2005年10月22日(土)「しんぶん赤旗」

ワールドリポート

間違った戦争で息子殺された

英国“反戦の母”を市民支援


 「ダウニング10」。ロンドンの英首相官邸の住所です。ここの住人の決定でイラク戦争に加わり、占領に固執する英国―。戦争のイメージとダブるこの場にいま、平和を求めるもう一つの英国の姿があります。(ロンドン=岡崎衆史 写真も)

■官邸前で宣伝

 十八日から十九日にかけてのダウニング街十番地の周辺では、イラクで殺害された英軍兵士の家族と支援者が近くにテントを張って、イラク戦争の違法性の調査とイラクからの英軍の即時撤退を訴えました。

 「息子は間違った戦争で殺され、それを訴える私たちの声はこれまで無視されてきました。みんなで立ち上がることで政府に声を届かせたいと思ってきました」。息子のフィリップさんを失ったスーザン・スミスさん(44)です。

 七月十六日にイラク南部のアマラで道路脇の爆弾が爆発して死亡したフィリップさん。二十一歳でした。

 「軍に入るのは家族の伝統で、父親も兵士でした。しかし、今回息子が行かせられたのは、数万人のイラク人を殺した間違った戦争でした。英軍は何もいいことをしていません。ただ、イラク人の憎しみをかきたて状況をいっそう悪くしているだけです」。スーザンさんはいいます。きぜんとした表情でした。

 十月半ばを過ぎたロンドンは日が差している時でもコートが必要な寒さです。しかも名物の雨が時々降ります。それでも、二人の母親を支援するため、数十人の市民、非政府組織(NGO)のメンバーが駆けつけました。年齢は、高校生から七十五歳までさまざまでした。

 イアン・ゴードンさん(48)は、十九日の朝から駆けつけました。

 「ぼくは、基本的に静かな性格で、外でいろんな人に自分の主張を訴えたりするのは苦手なんです。でも、イラク派兵はいくらなんでもおかしすぎると思って、連帯の気持ちを示すつもりできました」

 最初照れくさそうに話していましたが、話が熱してくると「ここに来てうれしかったこと」を伝えてくれました。
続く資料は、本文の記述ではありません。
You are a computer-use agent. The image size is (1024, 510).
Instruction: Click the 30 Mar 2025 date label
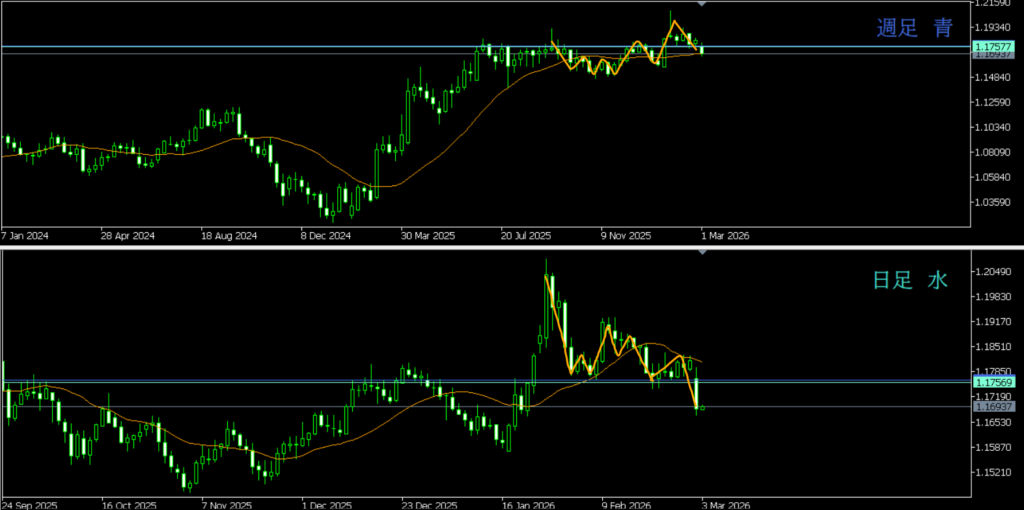click(427, 237)
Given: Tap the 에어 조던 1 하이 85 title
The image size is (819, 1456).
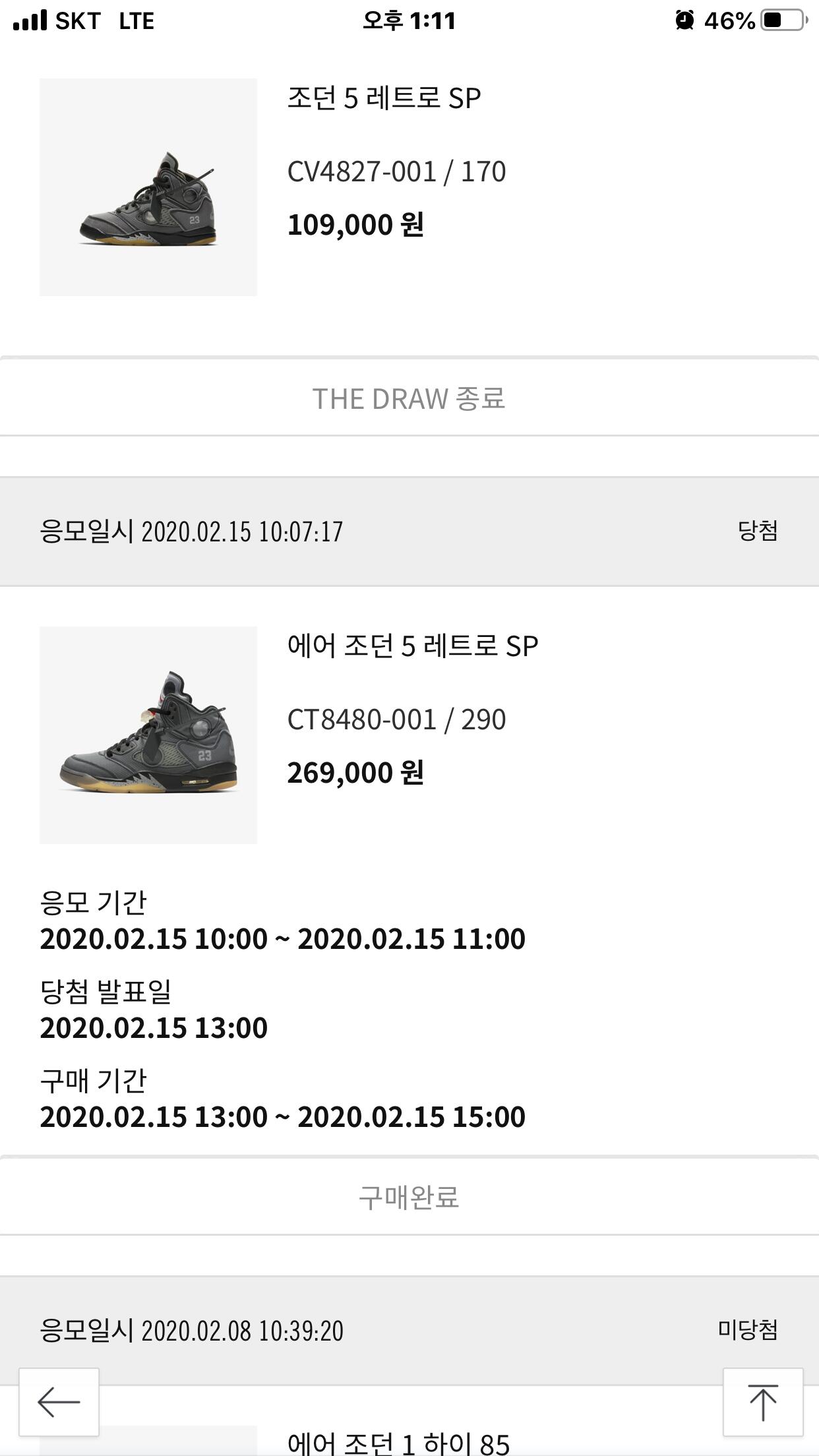Looking at the screenshot, I should click(398, 1443).
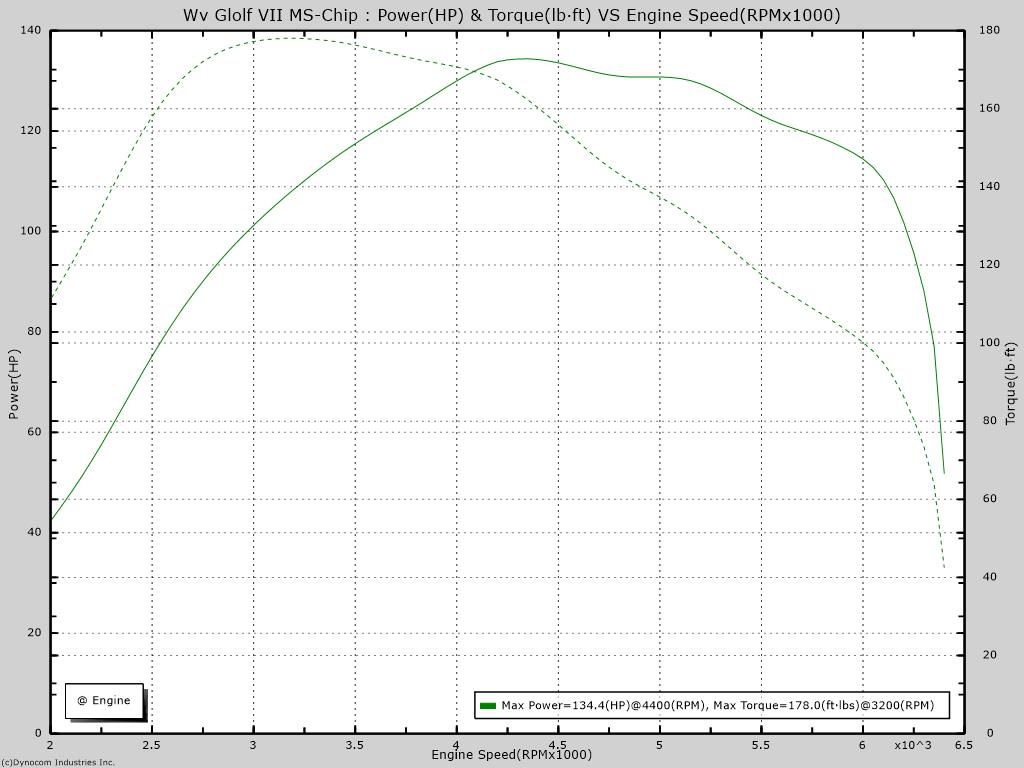Click the 180 tick on torque axis
Image resolution: width=1024 pixels, height=768 pixels.
[x=988, y=30]
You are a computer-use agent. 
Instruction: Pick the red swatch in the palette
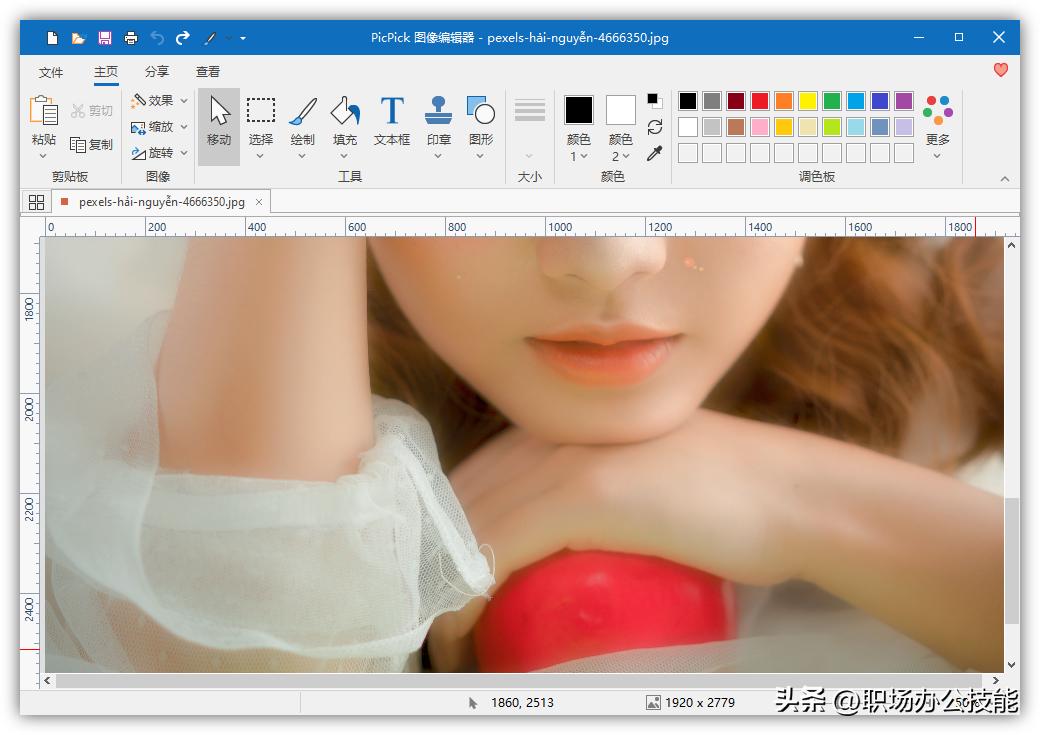(760, 101)
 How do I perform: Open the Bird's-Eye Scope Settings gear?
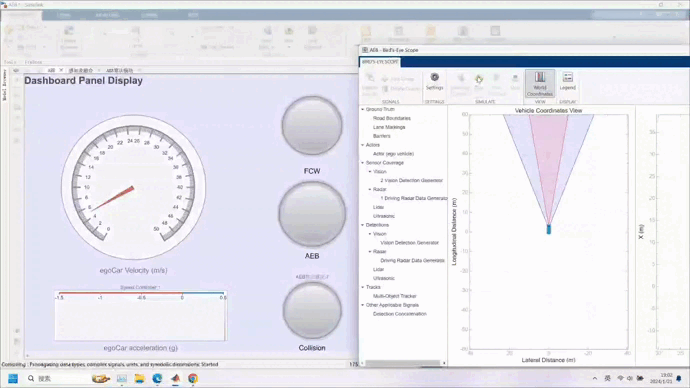[x=434, y=82]
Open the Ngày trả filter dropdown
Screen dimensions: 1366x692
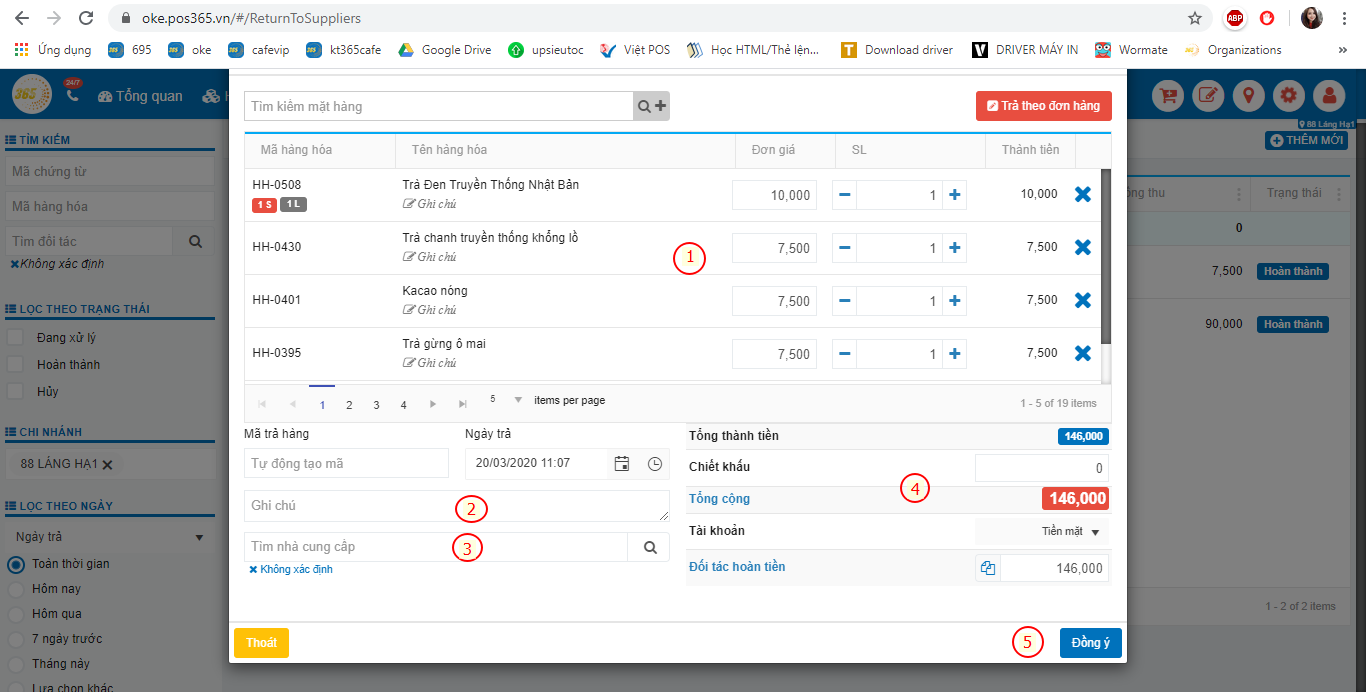[x=108, y=537]
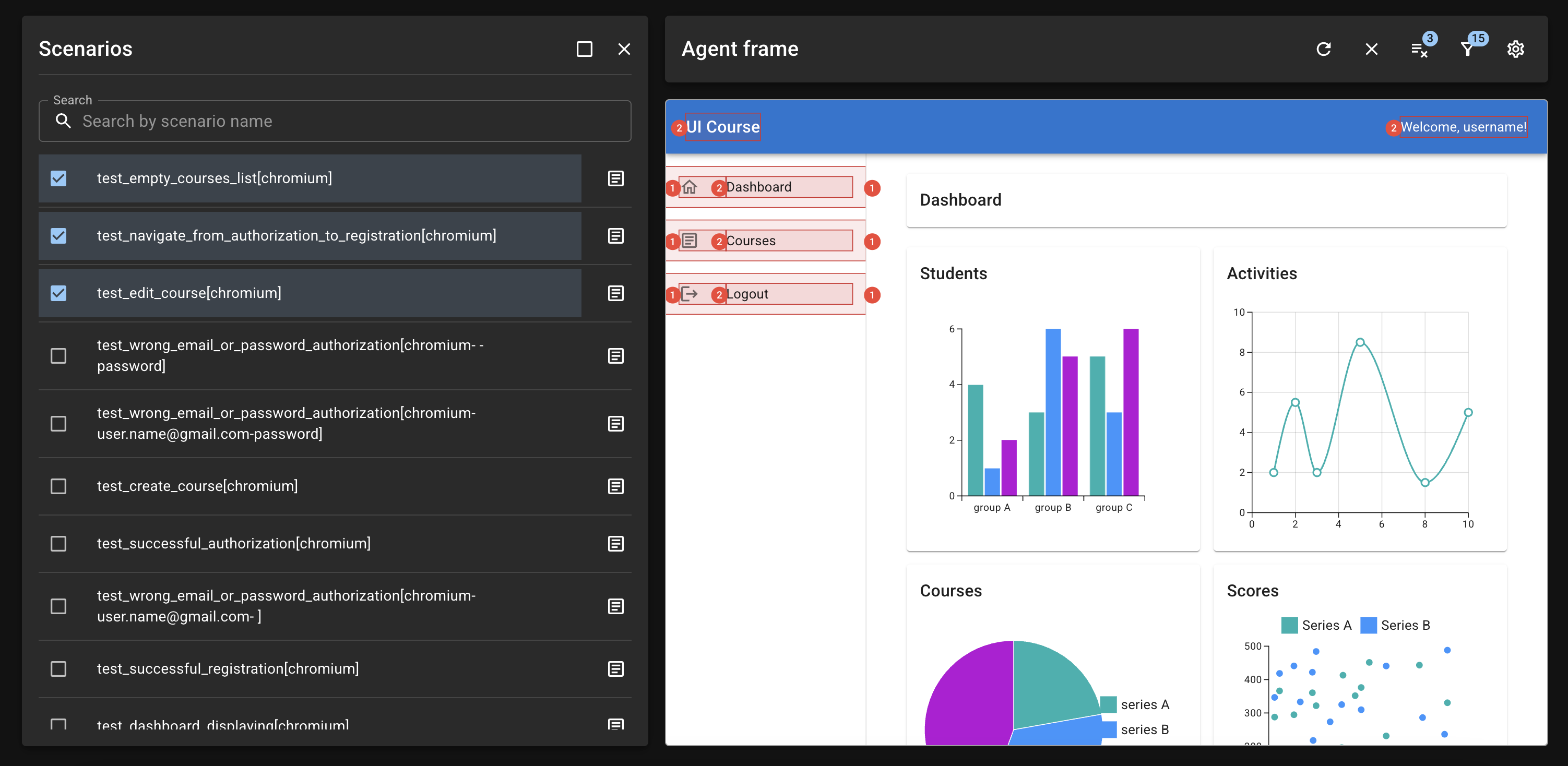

 「テントにいると通りがかりの人が励ましてくれるんです。アメリカ人もいました。『がんばれ。アメリカも負けない』と声をかけていくんです」

 国会議員も駆けつけました。

 ジェレミー・コービン下院議員(労働党)は、「政府は、真実を偽って英国を戦争に導いたことを認めるべきだ。今後、真実が英軍を撤退させることになる。英軍を撤退させイラクでの殺害をやめよ」と、ダウニング10に向けて訴えました。

■何かしたくて

 「フィリップのために私は何もしてあげることができませんでした。でも、他の母親に私と同じ思いをさせないために何かしなければなりません」。スーザンさんはかつてこう語ったことがあります(デーリー・ミラー紙九月二十三日付)。

 一カ月たとうとする今イラクの状況はその時より悪化しているようにもみえます。英政府の派兵固執の態度も変わりません。

 イラクでは十六日、米軍が中部のラマディ周辺で約七十人を殺害。逆に、十八日夜には、英軍兵士が道路脇の爆弾で死亡。イラク戦争開始以後の英軍兵士の死亡は九十七人になりました。

 それでも、スーザンさんの表情は、前よりも少し自信に満ちています。

 「訴え続けることが大事です。そうすれば、最後に政府は声を聞かざるを得なくなります。自由や民主主義の国では、政府は、国民の声を代表せざるを得ません。国民の大多数が反対していることを政府はいずれ続けることができなくなるでしょう」

 英BBCが十二日に発表した世論調査によると、イラク戦争は「間違っていた」とする人は57%。英軍の即時撤退を求める人と撤退期日を設けるべきだとする人は54%。